Altamiro ganhou a primeira flauta aos 5
anos, como presente de Natal. Logo começou a produzir seus próprios
instrumentos com bambu. E só aos 11 anos começou a ter aulas de música,
gratuitas, com um carteiro.
Em 1938, integrou
a Banda Lira de Arion, de seu avô,
tocando caixa de guerra. Depois, tocando flauta, venceu o programa de calouros
de Ary Barroso.
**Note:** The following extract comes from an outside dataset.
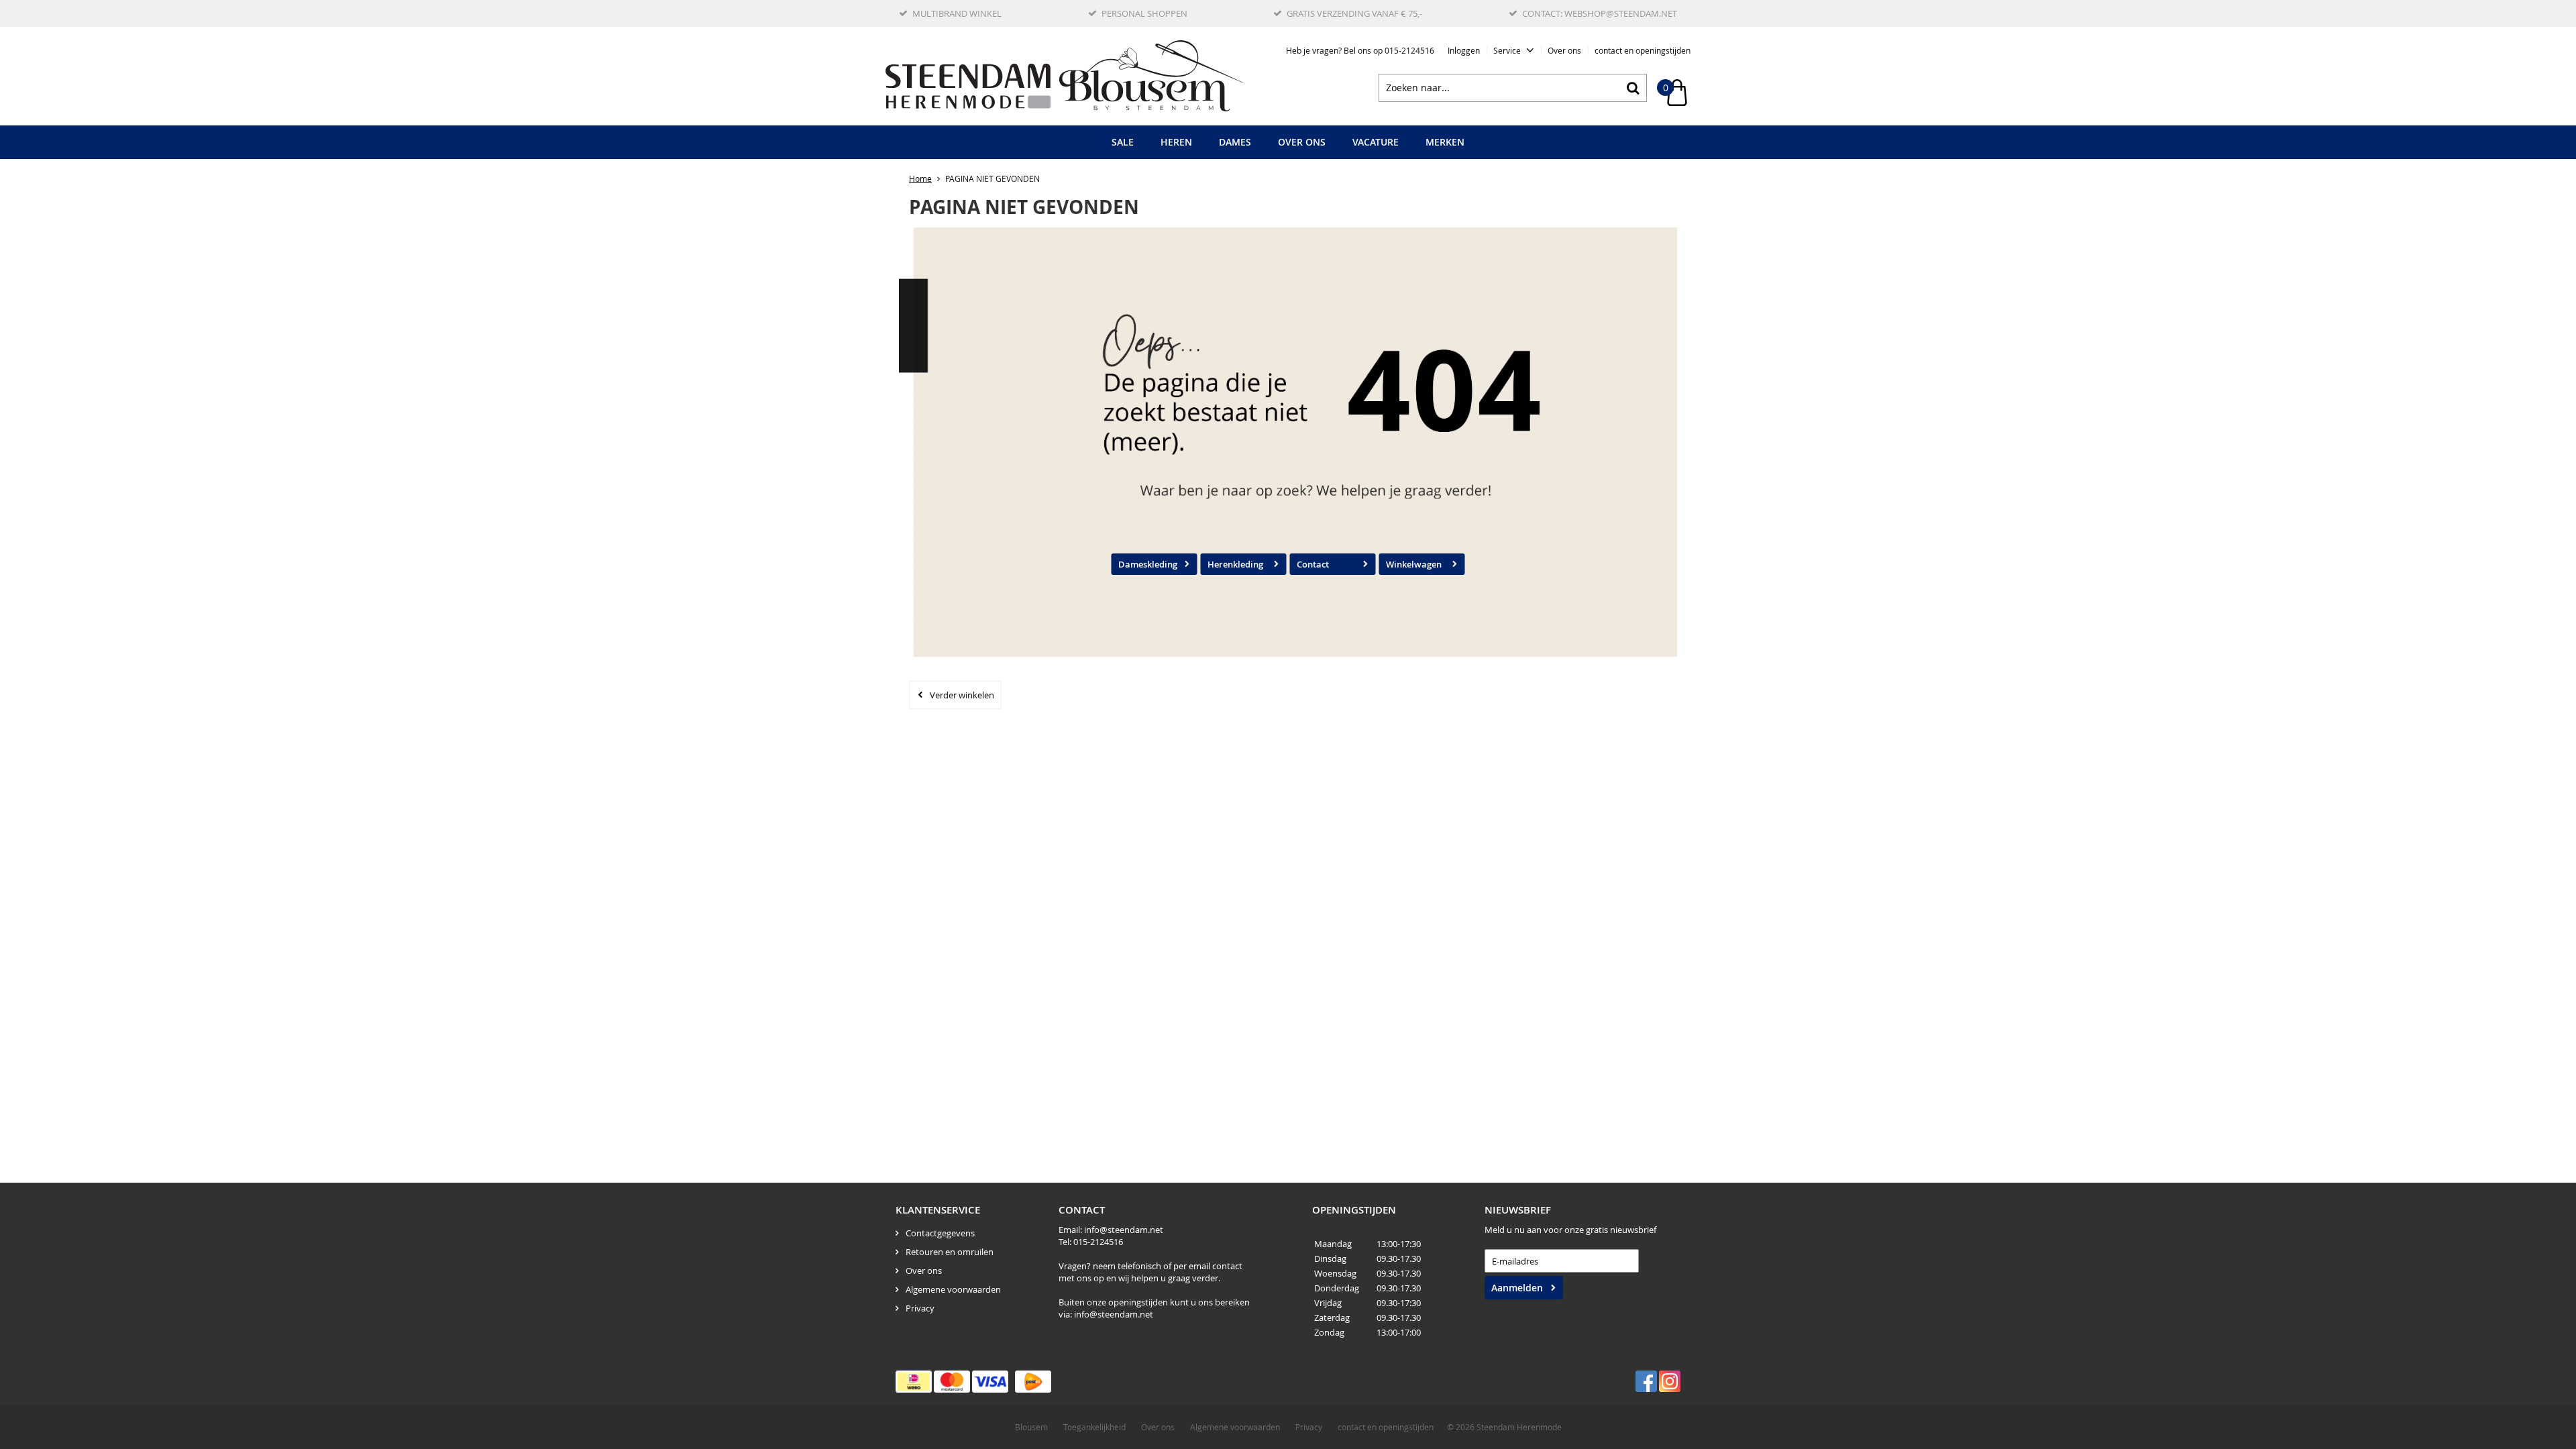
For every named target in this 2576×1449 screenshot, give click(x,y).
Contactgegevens (940, 1233)
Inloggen (1464, 50)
Trabalhou como farmacêutico e continuou seus estudos de música
à noite, até conseguir comprar uma flauta de segunda mão e iniciar sua
carreira.
Em 1951, entrou
para o Regional do Canhoto, substituindo Benedito Lacerda, flautista,
compositor e parceiro de Pixinguinha. Ainda na década de 1950, com o grupo Altamiro e Sua Bandinha, teve programa
na TV Tupi e emplacou o sucesso “Rio Antigo”, com mais de 700 mil
cópias vendidas.
Nos anos 1960,
excursionou fora do País e, na década seguinte, já era muito requisitado. De
sua discografia, “Choros imortais” (1964) e “Choros imortais
2” (1965) figuram, para especialistas, como alguns mais marcantes da
história do gênero.
Em seus mais de 70 anos de carreira, Altamiro Carrilho se apresentou em
mais de 40 países difundindo o choro e a bossa nova. Algumas de suas principais
músicas são “Rio antigo”, “A galope”, “Acorda,
Luiz”, “Bem Brasil” e “Canarinho teimoso”. Ele gravou
pelo menos duas das mais inconfundíveis introduções de flauta da história da
MPB: as de “Detalhes” (Roberto Carlos) e “Meu caro amigo”
(Chico Buarque).
O enterro, amanhã, será em Santo Antônio
de Pádua, sua cidade natal, no interior do Rio.